La Settimana Santa della Diocesi di Macerata è ricca di eventi che esprimono la devozione e la pietà popolare nella Passione e Morte del Signore. Tra le più suggestive vi è la “Bara de notte” che si svolge il Venerdì Santo a Porto Recanati, cittadina turistica della costa adriatica con una rilevante attività marittima.
L’origine de “la Bara de notte” si fa risalire al medioevo, periodo in cui si svilupparono le sacre rappresentazioni riguardanti in particolare la Passione e la Morte di Gesù. Tuttavia, la data storica certa della sua nascita è quella relativa all'anno 1713 quando Mons. Lorenzo Gherardi, vescovo di Recanati promosse al Porto la costituzione di alcune confraternite. Tra queste quella del Cristo Morto che, oltre a svolgere opere di assistenza verso i poveri, aveva l'impegno di organizzare la partecipazione alla «Bara de notte». Difficile stabilire in che anno preciso si cominciò ad effettuare la processione con il catafalco che sembra sia stato donato dalla parrocchia recanatese di San Domenico alla parrocchia di San Giovanni Battista di Porto Recanati, allora ancora appendice di Recanati.

Estratto dei dati>
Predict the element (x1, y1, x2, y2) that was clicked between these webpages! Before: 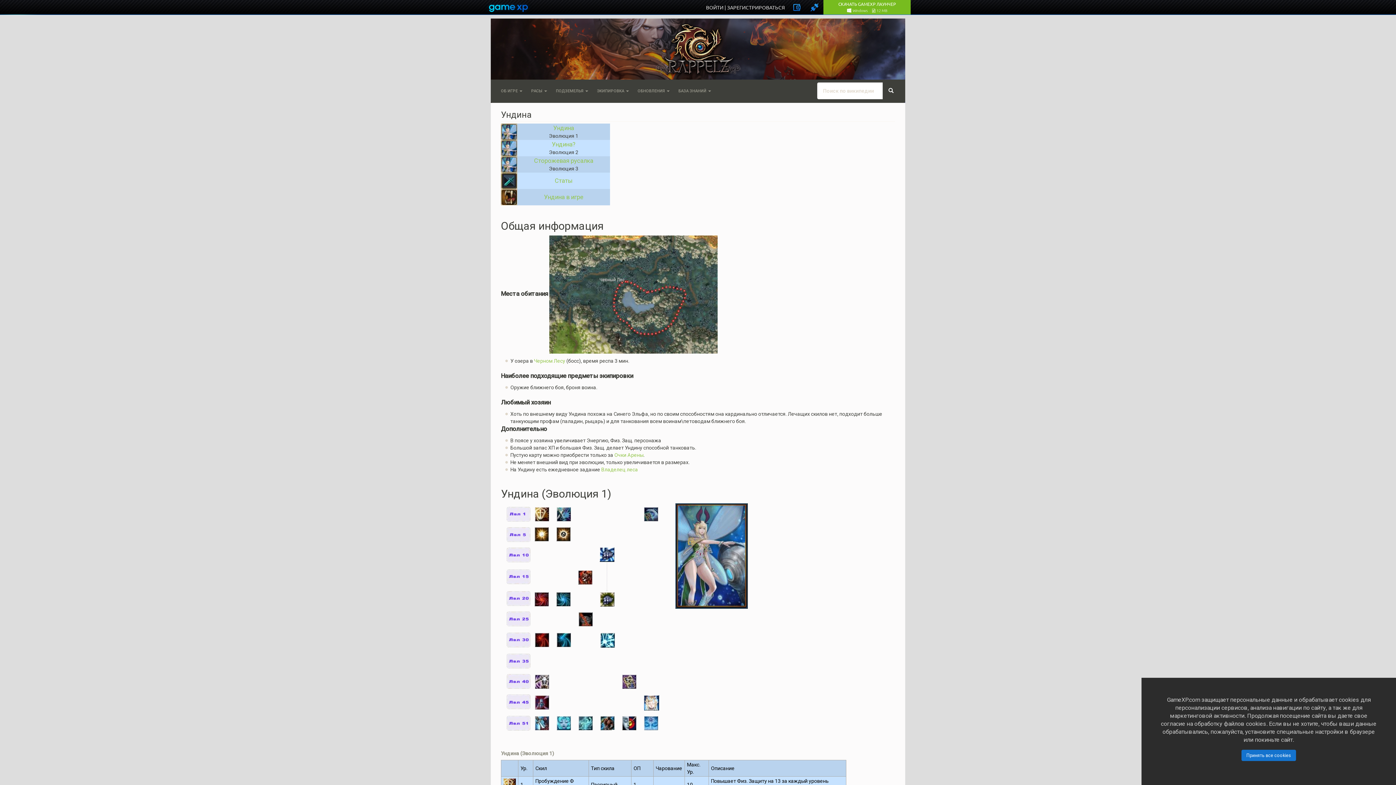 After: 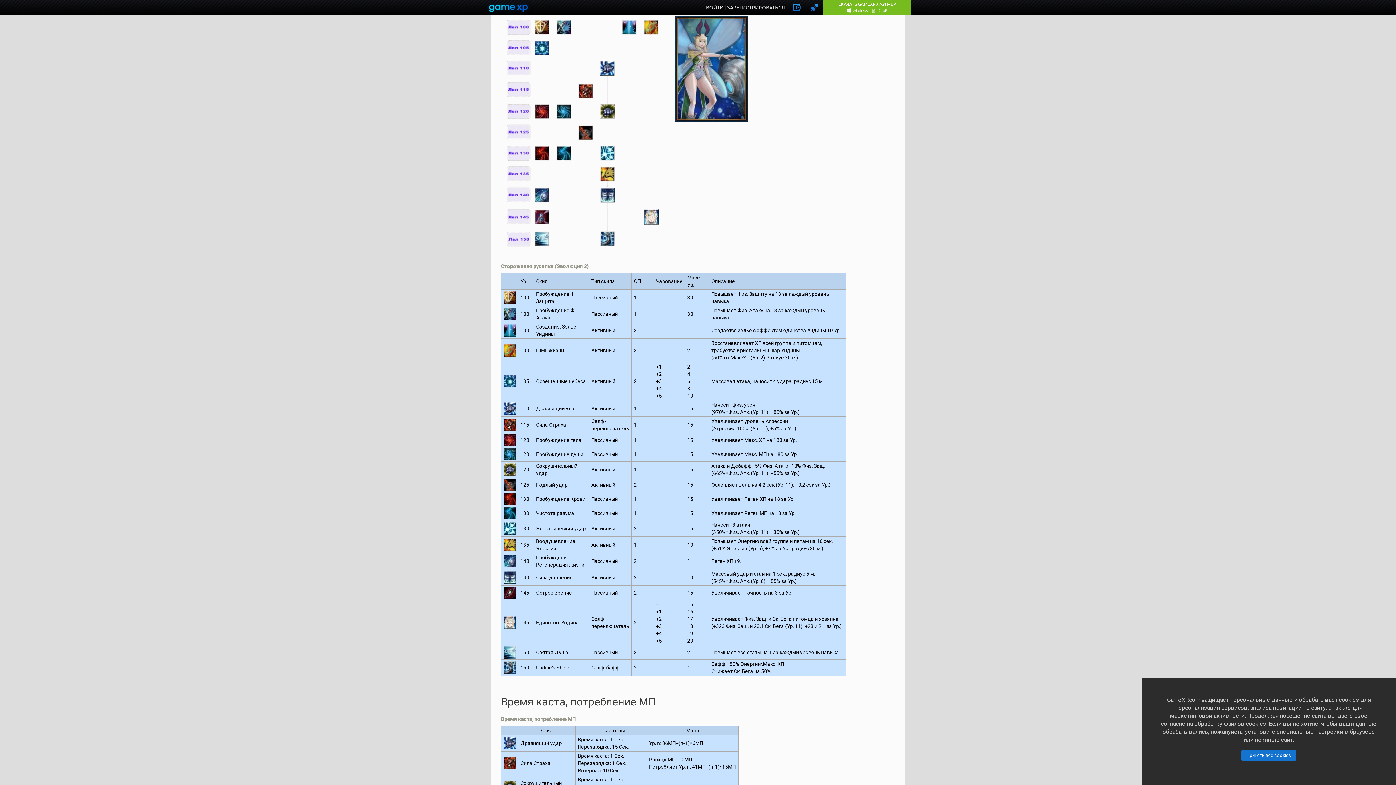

Consegne>
**A.** Trascrivi il passo del testo sulla Bara de notte da "La Settimana Santa" fino a "rilevante attività marittima." incluso.
**B.** Per favore, elenca tutti i nomi di città presenti nel testo sulla Bara de notte.
**C.** Prosegui il testo sulla Bara de notte dal punto in cui si interrompe.
Il materiale non ha alcun ruolo in questo lavoro.

Risposte>
**A.**
La Settimana Santa della Diocesi di Macerata è ricca di eventi che esprimono la devozione e la pietà popolare nella Passione e Morte del Signore. Tra le più suggestive vi è la “Bara de notte” che si svolge il Venerdì Santo a Porto Recanati, cittadina turistica della costa adriatica con una rilevante attività marittima.

**B.** Macerata, Porto Recanati, Recanati

**C.**
«La Bara» è una macchina in legno e tela alta 4,60 metri, del peso di circa 6 quintali. La sua intelaiatura, ricoperta di velluto nero e drappi celesti, occupa approssimativamente dodici metri quadrati. Fino al 1996 veniva allestita ogni anno dal lunedì al Giovedì Santo dai fratelli Bartolini, falegnami di professione ai quali era stato tramandato il segreto del montaggio da chi li aveva preceduti. Negli ultimi 28 anni la bara viene montata e allestita il mercoledì presso il cortile delle scuole elementari di Corso Matteotti dal Comitato Pescatori per essere poi portata alla chiesa di San Giovanni Battista il Giovedì Santo di buon mattino.
Al termine della processione si smonta (fatta eccezione per il corpo della bara e il tetto del baldacchino) e si ripone per ripetere l'operazione l'anno successivo.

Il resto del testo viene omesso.